No final da audiência, o Papa cumprimentou os peregrinos em
vários idiomas. Em português, disse:
Queridos irmãos e irmãs,
Santa Teresa de Jesus, nascida no século XVI, é um dos
vértices da espiritualidade cristã de todos os tempos, e deu início, junto com
São João da Cruz, à Ordem dos Carmelitas descalços. Apesar de não possuir uma
formação acadêmica, sempre soube se alimentar dos ensinamentos de teólogos,
literatos e mestres espirituais. Suas principais obras são "O livro da
Vida", "Caminho da perfeição", "Castelo Interior" e
"O Livro das Fundações". Entre os elementos essenciais da sua
espiritualidade, podemos destacar, em primeiro lugar, as virtudes evangélicas,
base de toda a vida cristã e humana.
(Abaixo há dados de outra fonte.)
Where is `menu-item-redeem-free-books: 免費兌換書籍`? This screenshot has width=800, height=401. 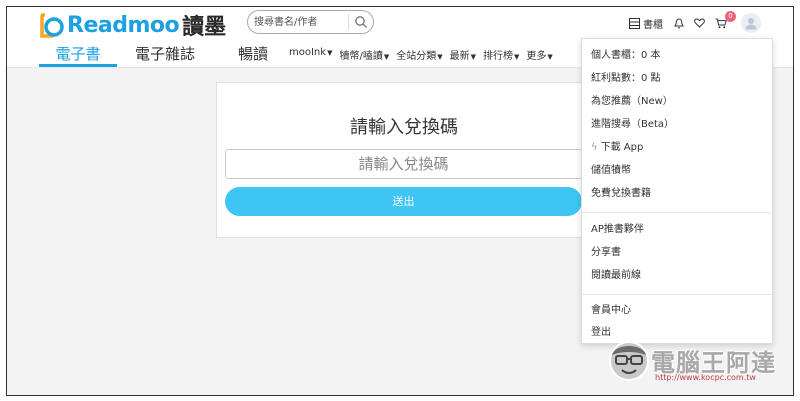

Depois, Santa Teresa insiste na
importância da oração, entendida como relação de amizade com Aquele que se ama.
A centralidade da humanidade de Cristo, outro tema que lhe era muito caro,
ensina que a vida cristã é uma relação pessoal com Jesus, a qual culmina na
união com Ele pela graça, pelo amor e pela imitação. Por fim, está a perfeição,
aspiração e meta de toda vida cristã, realizada na inabitação da Santíssima
Trindade, na união com Cristo através do mistério da Sua humanidade.
Dou as boas-vindas a todos os peregrinos de língua
portuguesa, presentes nesta audiência! Que o exemplo e a intercessão de Santa
Teresa de Jesus vos ajudem a ser, através da oração e da caridade aos irmãos,
testemunhas incansáveis de Deus em uma sociedade carente de valores
espirituais. Com estes votos, de bom grado, a todos abençoo.